Cecilia tiene su puesto en José C. Paz. Exhibe sus productos únicamente desde adentro. Todo está acomodado por categorías. Tiene pinta de moderno. Es de color gris claro, muy bien iluminado. Y ofrece otros medios de pago no tradicionales, como el abono digital.

Los clásicos no faltan. Los diarios más reconocidos. Las revistas. Los juegos de mente. Pero su oferta no se agota ahí. Hay algo para cada uno.  Desde carga de la tarjeta SUBE y venta de cómics y mangas, hasta revistas de “adultos”. El puesto de Cecilia ofrece todo lo que la ley le permite. Y más. Así es como su público es de lo más diverso.

Más gente equivale a más ventas. Contra la marea, Cecilia aguanta. Hay que rebuscarse. Los diarios y revistas cada vez se venden menos. Entonces, aparecen otros universos. Tiene una lista de productos y servicios que puede ofrecer.

Una resolución del Ministerio de Trabajo, la 391 del 2018, tiene un artículo, el primero, que enumera todo lo que se puede vender. Pero hecha la ley, hecha la trampa. Los diarieros no pueden elegir a su proveedor. Tampoco, pueden poner los precios.

La reconversión de los puestos de diarios y revistas no es una cuestión sólo de Argentina. Por ejemplo, en España, los puestos funcionan también como puntos de información turística, cafés al paso y hasta venden productos panificados. En Brasil, ya no existen como tales, sino que son puestos de bebidas y helados, que además venden diarios y revistas. En 2016, las autoridades de Francia plantearon un cambio en la estética de los puestos de diarios. Se buscaba que fueran más cómodos y ecológicos. Tres años después, los transformaron en puntos de venta modernos, con más espacio y comodidades, como calefacción.
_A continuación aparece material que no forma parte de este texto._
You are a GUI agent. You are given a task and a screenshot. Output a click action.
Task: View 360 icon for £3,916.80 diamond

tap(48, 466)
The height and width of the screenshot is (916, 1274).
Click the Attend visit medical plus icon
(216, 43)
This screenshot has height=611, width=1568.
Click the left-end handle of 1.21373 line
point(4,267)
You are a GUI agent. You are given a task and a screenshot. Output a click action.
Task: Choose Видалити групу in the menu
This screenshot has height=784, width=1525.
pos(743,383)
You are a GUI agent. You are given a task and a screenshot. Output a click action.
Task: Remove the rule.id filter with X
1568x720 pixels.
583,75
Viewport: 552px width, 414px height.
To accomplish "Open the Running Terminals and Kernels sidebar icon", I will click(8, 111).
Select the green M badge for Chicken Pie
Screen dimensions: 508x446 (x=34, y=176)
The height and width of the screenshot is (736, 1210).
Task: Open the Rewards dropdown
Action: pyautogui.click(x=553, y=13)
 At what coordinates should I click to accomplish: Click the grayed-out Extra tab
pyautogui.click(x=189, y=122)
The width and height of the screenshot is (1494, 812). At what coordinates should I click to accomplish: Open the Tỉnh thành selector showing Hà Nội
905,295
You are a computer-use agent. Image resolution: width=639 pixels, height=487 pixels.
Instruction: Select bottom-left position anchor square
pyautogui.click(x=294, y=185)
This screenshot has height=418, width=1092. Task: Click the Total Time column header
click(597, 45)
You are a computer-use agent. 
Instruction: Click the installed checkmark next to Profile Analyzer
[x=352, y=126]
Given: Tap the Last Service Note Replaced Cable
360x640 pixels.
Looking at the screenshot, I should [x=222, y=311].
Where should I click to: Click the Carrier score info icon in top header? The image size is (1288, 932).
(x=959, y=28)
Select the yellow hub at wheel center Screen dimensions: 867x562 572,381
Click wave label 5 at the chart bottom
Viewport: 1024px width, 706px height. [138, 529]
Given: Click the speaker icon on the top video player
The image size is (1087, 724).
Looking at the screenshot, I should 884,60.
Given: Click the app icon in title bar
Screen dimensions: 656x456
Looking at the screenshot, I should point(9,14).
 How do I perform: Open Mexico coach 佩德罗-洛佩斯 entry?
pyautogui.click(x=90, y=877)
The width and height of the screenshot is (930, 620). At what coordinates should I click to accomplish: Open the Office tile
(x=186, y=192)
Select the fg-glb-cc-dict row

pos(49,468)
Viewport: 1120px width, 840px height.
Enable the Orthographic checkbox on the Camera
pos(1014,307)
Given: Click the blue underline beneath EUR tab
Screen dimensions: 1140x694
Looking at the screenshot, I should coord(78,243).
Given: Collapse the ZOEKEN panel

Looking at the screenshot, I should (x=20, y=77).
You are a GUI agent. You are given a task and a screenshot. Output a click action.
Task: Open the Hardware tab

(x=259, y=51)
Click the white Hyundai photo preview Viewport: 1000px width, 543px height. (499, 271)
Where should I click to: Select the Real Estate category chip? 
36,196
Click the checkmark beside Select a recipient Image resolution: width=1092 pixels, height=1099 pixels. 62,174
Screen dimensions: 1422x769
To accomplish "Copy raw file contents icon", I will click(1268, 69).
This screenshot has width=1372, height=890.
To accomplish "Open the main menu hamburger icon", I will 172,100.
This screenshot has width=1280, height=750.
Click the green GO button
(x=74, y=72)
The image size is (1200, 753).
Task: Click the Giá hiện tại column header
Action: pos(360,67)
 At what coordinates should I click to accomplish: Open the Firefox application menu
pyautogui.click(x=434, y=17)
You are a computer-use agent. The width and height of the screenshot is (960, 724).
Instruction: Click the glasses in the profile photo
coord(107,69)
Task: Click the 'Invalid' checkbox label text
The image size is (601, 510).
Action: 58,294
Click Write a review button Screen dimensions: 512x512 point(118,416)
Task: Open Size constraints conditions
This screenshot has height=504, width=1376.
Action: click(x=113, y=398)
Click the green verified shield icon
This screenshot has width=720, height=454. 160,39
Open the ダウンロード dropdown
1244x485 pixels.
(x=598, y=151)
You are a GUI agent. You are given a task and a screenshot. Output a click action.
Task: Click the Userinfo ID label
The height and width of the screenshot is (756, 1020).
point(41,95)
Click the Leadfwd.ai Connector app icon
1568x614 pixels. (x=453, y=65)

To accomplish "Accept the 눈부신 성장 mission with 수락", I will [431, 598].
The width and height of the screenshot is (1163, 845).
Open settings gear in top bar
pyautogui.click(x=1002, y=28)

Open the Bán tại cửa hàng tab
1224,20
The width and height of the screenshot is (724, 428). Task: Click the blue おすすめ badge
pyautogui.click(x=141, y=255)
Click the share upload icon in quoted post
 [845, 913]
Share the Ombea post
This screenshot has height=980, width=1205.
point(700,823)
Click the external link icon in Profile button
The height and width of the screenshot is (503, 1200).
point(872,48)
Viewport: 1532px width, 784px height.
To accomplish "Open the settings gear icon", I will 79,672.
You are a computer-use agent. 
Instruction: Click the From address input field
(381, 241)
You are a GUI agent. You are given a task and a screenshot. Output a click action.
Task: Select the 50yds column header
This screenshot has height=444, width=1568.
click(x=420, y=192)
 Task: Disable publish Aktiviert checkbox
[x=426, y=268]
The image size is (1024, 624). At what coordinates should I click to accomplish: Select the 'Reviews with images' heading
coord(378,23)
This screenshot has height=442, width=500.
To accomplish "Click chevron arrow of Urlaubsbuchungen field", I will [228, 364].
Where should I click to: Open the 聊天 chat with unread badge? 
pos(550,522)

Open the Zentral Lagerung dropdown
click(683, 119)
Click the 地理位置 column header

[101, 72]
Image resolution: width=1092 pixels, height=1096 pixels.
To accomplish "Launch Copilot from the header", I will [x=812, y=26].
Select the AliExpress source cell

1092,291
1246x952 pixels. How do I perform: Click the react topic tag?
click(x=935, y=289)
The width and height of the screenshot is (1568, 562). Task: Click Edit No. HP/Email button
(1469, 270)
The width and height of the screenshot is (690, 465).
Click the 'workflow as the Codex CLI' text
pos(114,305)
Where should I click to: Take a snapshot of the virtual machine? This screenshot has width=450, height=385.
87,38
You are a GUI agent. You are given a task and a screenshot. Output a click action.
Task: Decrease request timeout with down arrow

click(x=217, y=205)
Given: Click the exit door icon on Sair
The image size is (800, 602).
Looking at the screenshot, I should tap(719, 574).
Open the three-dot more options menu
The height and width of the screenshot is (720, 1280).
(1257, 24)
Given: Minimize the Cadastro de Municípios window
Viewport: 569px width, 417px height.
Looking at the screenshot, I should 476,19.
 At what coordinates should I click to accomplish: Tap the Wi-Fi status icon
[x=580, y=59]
Cecilia agarra una pila de las sopas de letras. Con cuidado, levanta cada uno de los ganchitos que unen su contenido. Una vez retirado con éxito, lo vuelve a unir con una abrochadora. Entonces quedan la tapa y la contratapa. Los deja a un costado. Mañana irán a devolución. Mientras tanto, si alguien pregunta por el precio, ella dirá que están de oferta.